Said Storey: "That is really what it comes down to: not covering their non-performing loans adequately ... the loss rates they are seeing are a lot higher than they had predicted and that is what is [hitting] earnings."

Another problem is that to get the cash it needs to make loans Abil raises debt in the wholesale market. If funders raise the interest rate they are charging Abil for this cash the lender would have to raise its rates to borrowers - which would hurt its ability to compete with rivals such as Capitec.

The price Abil is paying for credit is starting to increase, but has not yet reached a "turning point". If sentiment among Abil's funders worsened, which it would if there were a ratings downgrading, it would find it harder to find funding .

As Abil treads a very tight funding line, concern is growing that the response to the crisis by Leon Kirkinis's management team has missed the mark.

Considering the massive spike in non-performing loans, analysts expected Abil to shrink - not expand - its loan book. Instead, it has done just the opposite.

"They basically got R5.2-billion in the rights issues, and in December they had one of their biggest months ever in terms of loan disbursement[s]," said Storey

Analysts say lending more to a struggling market in an attempt to "grow out of the problem" seems risky.

To make things worse, a new set of regulations covering "affordability assessments" and insurance on loans is about to come into force.

Storey said this adds to the risk of investing in a business that has already got question marks over the quality of its assets.

"This is why we are still telling our clients and potential investors to be careful.

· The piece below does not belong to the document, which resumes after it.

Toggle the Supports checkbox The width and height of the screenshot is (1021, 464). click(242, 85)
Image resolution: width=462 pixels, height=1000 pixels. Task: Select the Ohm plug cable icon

Our valuation on Abil is closer to R6.50 a share, which suggests 30% down from current levels."

Abil is also in trouble because it was too ready to grant credit, in some instances equal to 80% of the client's disposable income.

One banking executive, who asked not to be named, said this laxity creates a vicious cycle. "As the population becomes over-indebted, less and less people qualify for credit and the lenders get more and more desperate to lend to the remaining people.

"What we are seeing here is a movie that has played out countless times before," he said.

The bank executive said that Abil had blamed everyone but itself, refusing to take responsibility for what happened.

"They have blamed the market, other credit providers or the environment for what has happened.

"When you control 35% of a market, these arguments do not hold and, until they have looked in the mirror and acknowledged their role in this process, solutions will be hard to find."